Four Dataset Configurations¶

Basic: binary classification (neutral/erotic)
Core: 3-class classification (+ambiguous)
Extended: 4-class classification (+merged violence+unacceptable)
Full: complete 5-class classification

Key Experimental Results¶

Encoder Models (Fine-tuning)¶

Model	Basic F1	Core F1	Full F1
HerBERT-Large	0.939	0.738	0.648
RoBERTa-Base	0.944	0.738	0.707
RoBERTa-Large	0.943	0.748	0.664

LLM Zero-shot Comparison¶

Model	Basic F1	Core F1	Full F1
GPT-4o (0-shot)	0.888	0.640	0.340
PLLuM-Mistral-12B	0.894	0.656	0.401
PLLuM-Mixtral-8x7B	0.874	0.647	-
Bielik-11B (5-shot)	0.868	0.607	0.480

Key Findings¶

Language-specific Polish encoder models consistently outperform general multilingual LLMs (RoBERTa-Base Full F1=0.707 vs GPT-4o=0.340).
As classification granularity increases (Basic \(\rightarrow\) Full), the performance of all models drops significantly.
The ambiguous category has the lowest annotation consistency and remains the primary detection bottleneck.
Polish-specific LLMs (PLLuM) outperform general LLMs with the same architecture in zero-shot settings.

Highlights & Insights¶

The multidimensional annotation scheme (particularly the distinction of ambiguous and violence/unacceptable) is closer to real-world content moderation requirements than simple binary classification.
It reveals that fine-tuning small models in language-specific content moderation can significantly outperform large-scale general LLMs.
The dataset intentionally covers LGBTQ+ content, avoiding systematic omission of such narratives.
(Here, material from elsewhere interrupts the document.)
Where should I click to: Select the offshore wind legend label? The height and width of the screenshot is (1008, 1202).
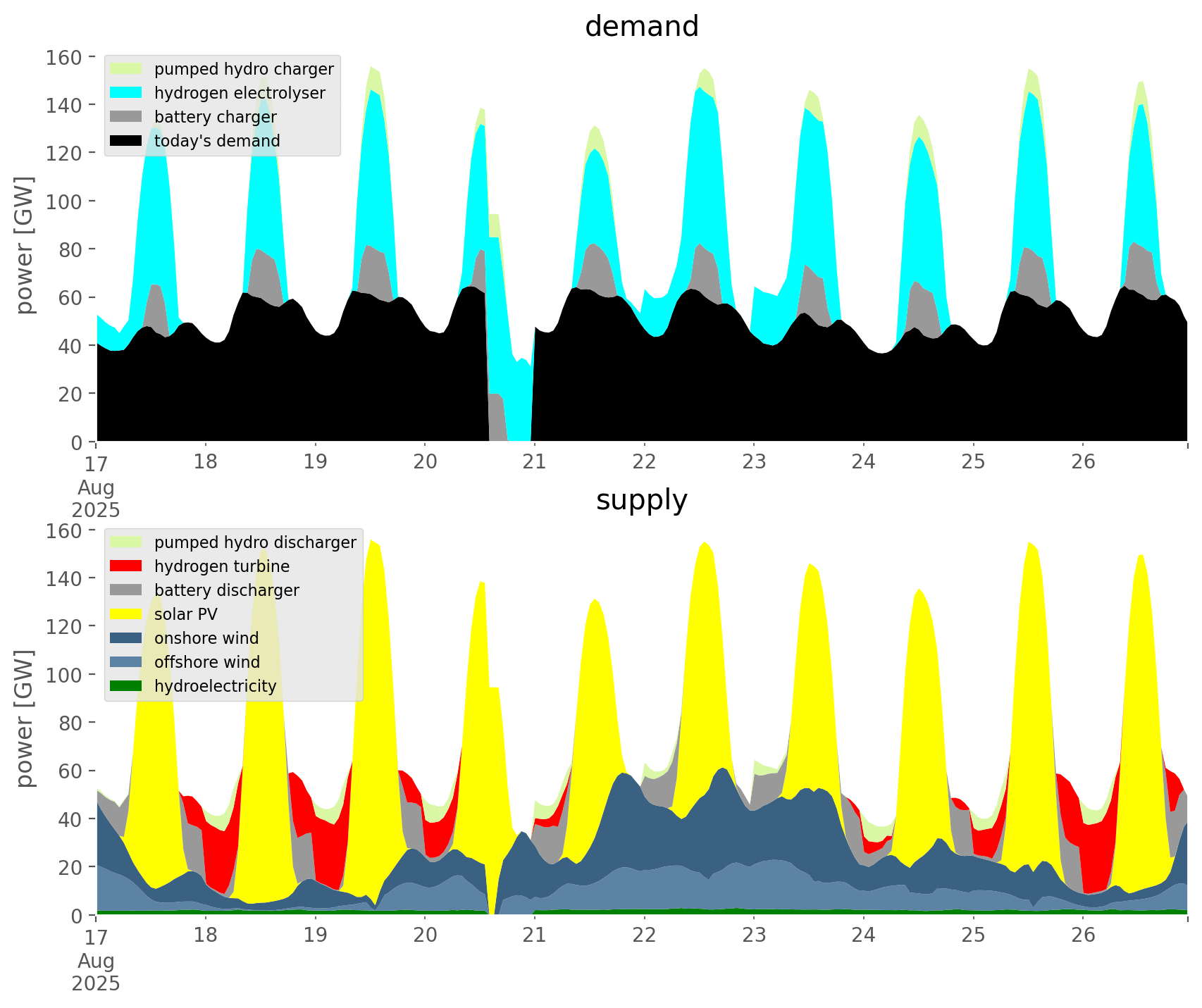(x=207, y=662)
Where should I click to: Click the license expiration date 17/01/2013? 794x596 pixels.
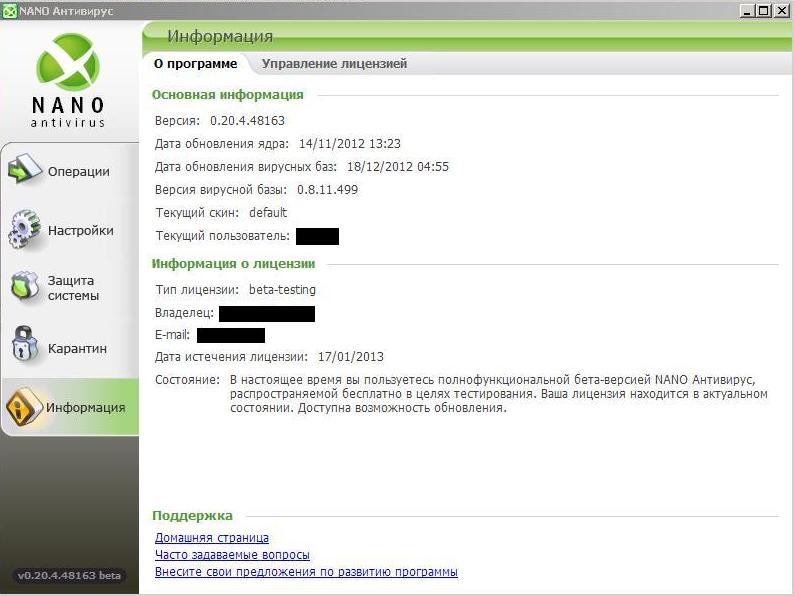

Limitations & Future Work¶

Samples in the violence and socially unacceptable categories are extremely sparse (\(< 1\%\)), making it difficult for models to learn.
It features sentence-level annotation only, lacking document-level context.
It is limited to Polish; while the methodology is transferable, the data itself is not directly applicable to other languages.
Inter-annotator variation (HLV) remains high on the ambiguous category.

vs Jigsaw/BeaverTails: English-centric + binary classification, while forePLay provides Polish + 5-class classification.
vs CENSORCHAT: Designed for dialog system monitoring, whereas forePLay is tailored for text content detection.
vs Llama Guard: General safety classifiers, whereas this work proves that language-specific models are superior in non-English scenarios.

Rating¶

Novelty: ⭐⭐⭐⭐ The first Polish erotic content detection dataset with a distinctive annotation scheme.
Experimental Thoroughness: ⭐⭐⭐⭐ Comprehensive comparison among encoders, LLMs, open-source, and closed-source models.
Writing Quality: ⭐⭐⭐⭐ Detailed annotation pipeline description and thorough ethical considerations.
Value: ⭐⭐⭐ Directly useful for the Polish NLP community, though the cross-lingual transferability of the method is general.